Hi I have many files that have been deleted but for some reason the disk space associated with the deleted files is unable to be utilized until I explicitly kill the process for the file taking the disk space
$ lsof /tmp/ COMMAND PID USER FD TYPE DEVICE SIZE/OFF NODE NAME cron 1623 root 5u REG 0,21 0 395919638 /tmp/tmpfPagTZ4 (deleted)
The disk space taken up by the deleted file above causes problems such as when trying to use the tab key to autocomplete a file path I get the error
bash: cannot create temp file for here-document: No space left on device
But after I run
kill -9 1623 the space for that PID is freed and I no longer get the error.
My questions are.
- why is this space not immediately freed when the file is first deleted?
- what is the best way to get back the file space associated with the deleted files?
and please let me know any incorrect terminology I have used or any other relevant and pertinent info regarding this situation.

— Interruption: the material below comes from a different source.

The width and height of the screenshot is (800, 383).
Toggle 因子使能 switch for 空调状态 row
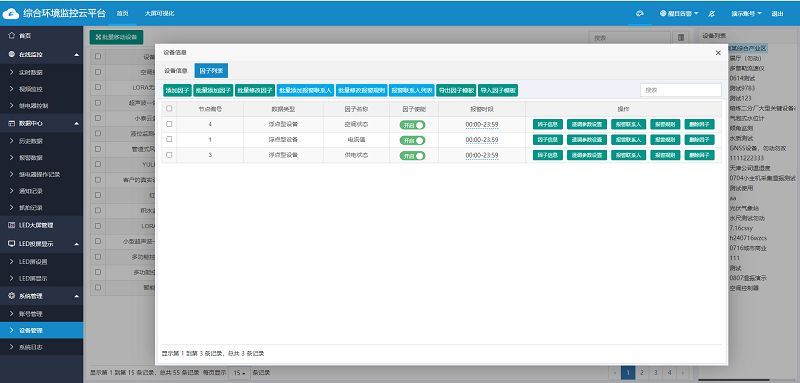coord(412,125)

On unices filenames are simply pointers that point to the memory where the file is based this can be a hard drive or even a ram-backed filesystem Each file records the number of links to it: the links can be either the filename (plural, if there are multiple hard links to the same file), and also every time a file is opened, the process actually holds the "link" to the same space.

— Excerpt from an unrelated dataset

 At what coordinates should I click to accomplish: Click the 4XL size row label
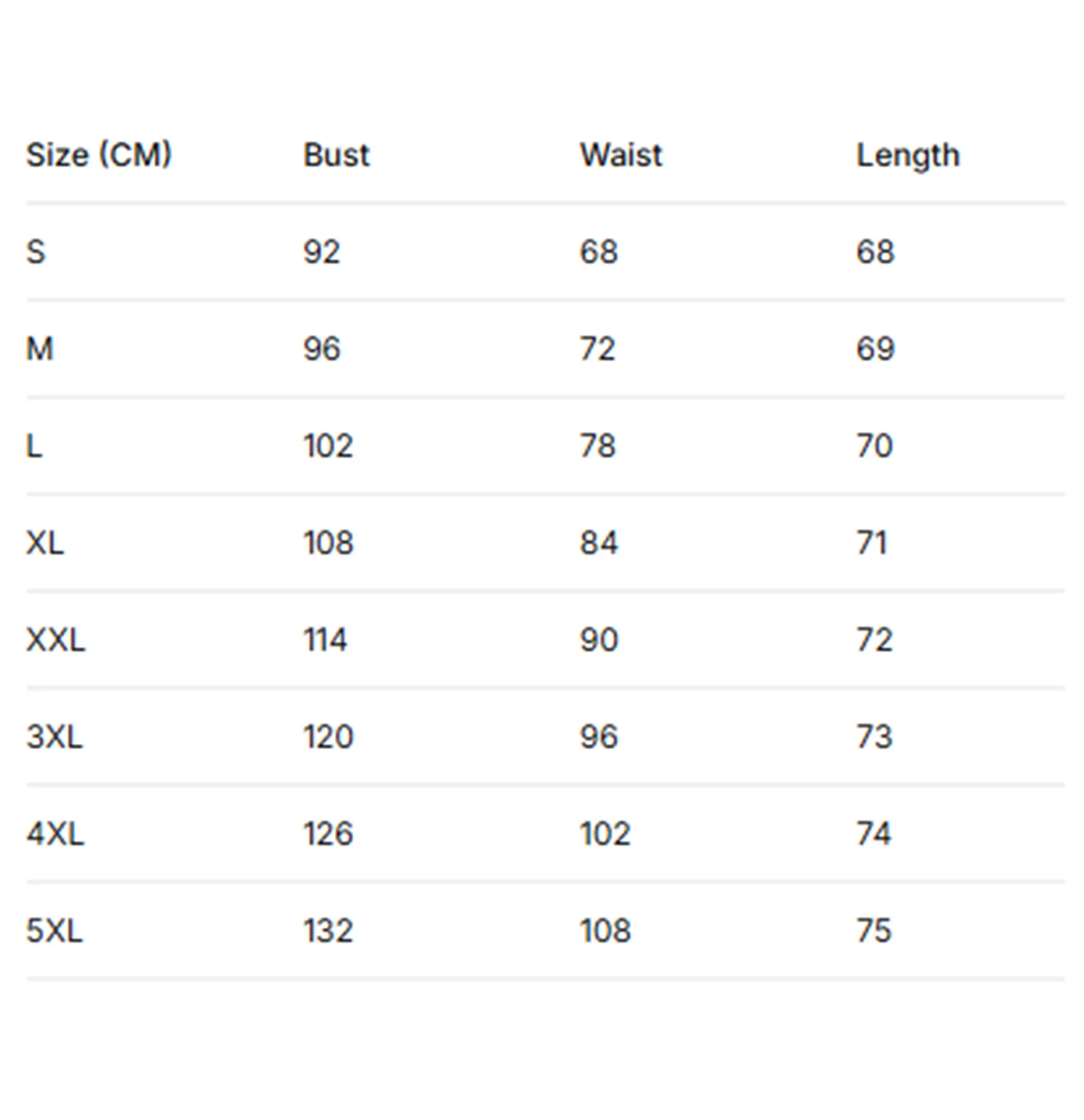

The space is physically freed only if there are no links left (therefore, it's impossible to get to it). That's the only sensible choice: while the file is being used, it's not important if someone else can no longer access it: you are using it and until you close it, you still have control over it - you won't even notice the filename is gone or moved or whatever. This is even used for tempfiles some implementations create a file and immediately unlink it so that it's not visible in the filesystem but the process that created it uses it normally Flash plugin is especially fond of this method: all the downloaded video files are held open, but the filesystem doesn't show them.
So, the answer is, while the processes have the files still opened, you shouldn't expect to get the space back. It's not freed, it's being actively used. This is also one of the reasons that applications should really close the files when they finish using them. In normal usage you shouldn't think of this space as free and this should also not be very common at all - with the exception of temporary files that are unlinked on purpose there should really not be any files that you would consider to be unused but still open Try to review if there is a process that does this a lot and consider how you use it, or just find more space.